Das Finanzgericht Münster (Deutschland), das vorlegende Gericht, führt aus, dass es zu keinem Zeitpunkt Anhaltspunkte für eine drohende Zahlungsunfähigkeit des Klägers des Ausgangsverfahrens gegeben habe und dass kein Betrugsverdacht gegen ihn vorgelegen habe. Im Rahmen einer Betriebsprüfung gelangte das Finanzamt jedoch zu der Auffassung, dass die Ausgangsumsätze des Klägers des Ausgangsverfahrens nicht dem ermäßigten Steuersatz, sondern dem Regelsteuersatz hätten unterliegen müssen.

10

Im Anschluss an diese Betriebsprüfung wurde ein Gerichtsverfahren beim Finanzgericht Münster eingeleitet. Am Ende dieses Gerichtsverfahrens kam dieses Gericht mit Urteil vom 2. Juli 2019, das mittlerweile rechtskräftig ist, zu dem Ergebnis, dass die Ausgangsumsätze des Klägers des Ausgangsverfahrens durchaus dem ermäßigten Mehrwertsteuersatz unterlegen hätten. Jedoch hätten auch die Einkäufe, die der Kläger des Ausgangsverfahrens getätigt habe, dem ermäßigten Steuersatz von 7 % unterlegen. Der Vorsteuerabzug des Klägers des Ausgangsverfahrens wurde daher entsprechend gekürzt.

Bereitgestellte Einträge:
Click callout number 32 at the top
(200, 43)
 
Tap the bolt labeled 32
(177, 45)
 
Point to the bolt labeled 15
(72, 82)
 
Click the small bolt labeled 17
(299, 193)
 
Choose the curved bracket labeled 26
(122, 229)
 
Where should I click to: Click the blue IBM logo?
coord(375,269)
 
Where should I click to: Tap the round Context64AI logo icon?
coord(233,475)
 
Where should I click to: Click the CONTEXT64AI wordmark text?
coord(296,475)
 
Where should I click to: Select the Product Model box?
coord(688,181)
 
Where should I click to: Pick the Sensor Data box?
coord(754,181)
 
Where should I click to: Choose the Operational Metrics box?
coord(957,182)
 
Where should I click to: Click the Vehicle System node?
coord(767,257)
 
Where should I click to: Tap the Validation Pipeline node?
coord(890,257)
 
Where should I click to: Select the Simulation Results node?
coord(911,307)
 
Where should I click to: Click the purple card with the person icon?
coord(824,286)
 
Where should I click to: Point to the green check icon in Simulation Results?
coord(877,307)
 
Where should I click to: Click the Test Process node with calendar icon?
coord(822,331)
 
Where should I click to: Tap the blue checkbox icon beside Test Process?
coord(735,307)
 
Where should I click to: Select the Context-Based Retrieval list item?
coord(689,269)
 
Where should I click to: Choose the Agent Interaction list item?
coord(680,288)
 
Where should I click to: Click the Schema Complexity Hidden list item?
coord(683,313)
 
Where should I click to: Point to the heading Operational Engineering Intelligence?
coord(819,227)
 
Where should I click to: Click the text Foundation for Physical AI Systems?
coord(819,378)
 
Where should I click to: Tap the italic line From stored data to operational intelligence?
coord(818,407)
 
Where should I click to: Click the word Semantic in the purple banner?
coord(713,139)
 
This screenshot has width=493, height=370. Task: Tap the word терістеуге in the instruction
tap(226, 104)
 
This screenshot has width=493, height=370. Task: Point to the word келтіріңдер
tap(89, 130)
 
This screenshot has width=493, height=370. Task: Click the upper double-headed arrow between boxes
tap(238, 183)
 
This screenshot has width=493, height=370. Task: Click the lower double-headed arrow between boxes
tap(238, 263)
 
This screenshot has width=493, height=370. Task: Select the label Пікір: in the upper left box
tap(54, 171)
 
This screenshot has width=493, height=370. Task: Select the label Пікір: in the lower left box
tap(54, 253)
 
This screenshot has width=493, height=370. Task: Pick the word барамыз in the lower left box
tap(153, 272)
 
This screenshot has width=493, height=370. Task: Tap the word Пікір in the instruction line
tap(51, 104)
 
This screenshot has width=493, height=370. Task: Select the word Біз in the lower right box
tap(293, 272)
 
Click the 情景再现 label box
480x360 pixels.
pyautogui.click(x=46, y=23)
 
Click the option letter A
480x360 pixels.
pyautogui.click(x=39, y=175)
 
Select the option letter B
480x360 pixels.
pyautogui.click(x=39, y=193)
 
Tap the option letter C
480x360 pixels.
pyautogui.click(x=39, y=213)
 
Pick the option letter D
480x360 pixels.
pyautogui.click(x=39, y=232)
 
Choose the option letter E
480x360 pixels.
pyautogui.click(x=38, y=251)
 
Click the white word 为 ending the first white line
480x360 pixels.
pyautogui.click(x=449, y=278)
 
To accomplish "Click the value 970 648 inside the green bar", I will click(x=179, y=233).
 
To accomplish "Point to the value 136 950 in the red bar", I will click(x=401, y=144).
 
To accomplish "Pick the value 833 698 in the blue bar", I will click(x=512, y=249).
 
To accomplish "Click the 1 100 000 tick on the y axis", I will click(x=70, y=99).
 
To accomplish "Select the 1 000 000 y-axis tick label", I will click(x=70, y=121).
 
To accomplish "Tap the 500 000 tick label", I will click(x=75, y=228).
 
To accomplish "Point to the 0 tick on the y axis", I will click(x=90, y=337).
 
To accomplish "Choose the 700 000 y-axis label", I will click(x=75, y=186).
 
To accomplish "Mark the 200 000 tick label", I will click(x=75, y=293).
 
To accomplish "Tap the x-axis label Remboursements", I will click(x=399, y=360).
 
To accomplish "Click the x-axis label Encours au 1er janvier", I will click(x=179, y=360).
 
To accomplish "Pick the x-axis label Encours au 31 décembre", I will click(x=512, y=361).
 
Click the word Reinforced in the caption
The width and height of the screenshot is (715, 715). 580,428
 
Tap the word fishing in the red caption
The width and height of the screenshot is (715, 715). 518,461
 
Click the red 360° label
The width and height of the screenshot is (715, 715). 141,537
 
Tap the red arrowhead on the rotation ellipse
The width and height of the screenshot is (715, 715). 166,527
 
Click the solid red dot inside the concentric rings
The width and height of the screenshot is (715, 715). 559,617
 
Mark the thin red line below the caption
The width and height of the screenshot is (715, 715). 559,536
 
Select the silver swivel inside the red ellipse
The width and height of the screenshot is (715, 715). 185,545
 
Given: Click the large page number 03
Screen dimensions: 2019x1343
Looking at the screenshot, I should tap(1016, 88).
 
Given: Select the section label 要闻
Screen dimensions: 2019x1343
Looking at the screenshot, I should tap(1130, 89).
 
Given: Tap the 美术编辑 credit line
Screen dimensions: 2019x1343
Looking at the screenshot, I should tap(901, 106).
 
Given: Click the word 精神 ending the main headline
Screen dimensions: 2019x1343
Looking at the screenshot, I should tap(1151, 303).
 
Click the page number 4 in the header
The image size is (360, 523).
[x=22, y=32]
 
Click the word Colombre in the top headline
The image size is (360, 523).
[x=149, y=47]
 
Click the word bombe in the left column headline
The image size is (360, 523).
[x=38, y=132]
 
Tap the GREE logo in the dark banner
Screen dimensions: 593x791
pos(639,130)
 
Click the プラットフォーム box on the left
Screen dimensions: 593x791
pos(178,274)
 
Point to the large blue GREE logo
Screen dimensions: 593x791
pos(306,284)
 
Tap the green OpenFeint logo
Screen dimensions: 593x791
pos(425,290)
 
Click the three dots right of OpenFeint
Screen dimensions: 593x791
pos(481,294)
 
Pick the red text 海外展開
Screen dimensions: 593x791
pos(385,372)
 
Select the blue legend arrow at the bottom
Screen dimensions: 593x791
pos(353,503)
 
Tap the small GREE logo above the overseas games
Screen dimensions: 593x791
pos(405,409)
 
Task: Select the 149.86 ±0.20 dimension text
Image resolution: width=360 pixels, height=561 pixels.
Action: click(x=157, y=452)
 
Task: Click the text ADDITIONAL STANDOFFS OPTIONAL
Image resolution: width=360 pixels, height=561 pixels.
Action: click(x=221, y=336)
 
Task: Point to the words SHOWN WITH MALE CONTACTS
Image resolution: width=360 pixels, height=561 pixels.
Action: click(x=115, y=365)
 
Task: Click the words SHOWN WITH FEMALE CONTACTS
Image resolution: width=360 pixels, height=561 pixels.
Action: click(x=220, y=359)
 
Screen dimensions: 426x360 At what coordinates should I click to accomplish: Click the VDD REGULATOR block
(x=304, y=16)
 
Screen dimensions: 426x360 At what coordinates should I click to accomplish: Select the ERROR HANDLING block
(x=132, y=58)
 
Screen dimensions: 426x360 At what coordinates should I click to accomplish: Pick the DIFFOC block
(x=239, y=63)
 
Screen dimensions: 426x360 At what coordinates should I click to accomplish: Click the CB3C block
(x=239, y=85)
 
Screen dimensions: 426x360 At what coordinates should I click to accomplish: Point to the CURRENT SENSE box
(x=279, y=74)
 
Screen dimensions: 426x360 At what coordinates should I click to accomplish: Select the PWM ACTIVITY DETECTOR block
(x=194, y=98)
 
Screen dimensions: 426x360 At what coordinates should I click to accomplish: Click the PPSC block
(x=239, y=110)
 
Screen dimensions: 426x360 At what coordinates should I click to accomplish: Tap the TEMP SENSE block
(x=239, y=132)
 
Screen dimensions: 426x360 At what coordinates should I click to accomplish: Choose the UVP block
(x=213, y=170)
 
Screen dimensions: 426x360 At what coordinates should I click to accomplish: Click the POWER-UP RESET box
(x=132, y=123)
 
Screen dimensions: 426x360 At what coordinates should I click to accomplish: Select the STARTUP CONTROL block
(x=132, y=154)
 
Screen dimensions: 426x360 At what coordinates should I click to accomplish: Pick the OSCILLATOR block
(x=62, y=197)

Ziel der Aufgabe: Schreibe den Auszug zum Verfahren vor dem Finanzgericht Münster ab, beginnend bei „Das Finanzgericht Münster“ und endend nach „hätten unterliegen müssen.“. Benenne dabei bitte „Finanzamt“ in „Steueramt“ um. Die Einträge spielen hierfür keine Rolle.

Ergebnis der Aufgabe:
Das Finanzgericht Münster (Deutschland), das vorlegende Gericht, führt aus, dass es zu keinem Zeitpunkt Anhaltspunkte für eine drohende Zahlungsunfähigkeit des Klägers des Ausgangsverfahrens gegeben habe und dass kein Betrugsverdacht gegen ihn vorgelegen habe. Im Rahmen einer Betriebsprüfung gelangte das Steueramt jedoch zu der Auffassung, dass die Ausgangsumsätze des Klägers des Ausgangsverfahrens nicht dem ermäßigten Steuersatz, sondern dem Regelsteuersatz hätten unterliegen müssen.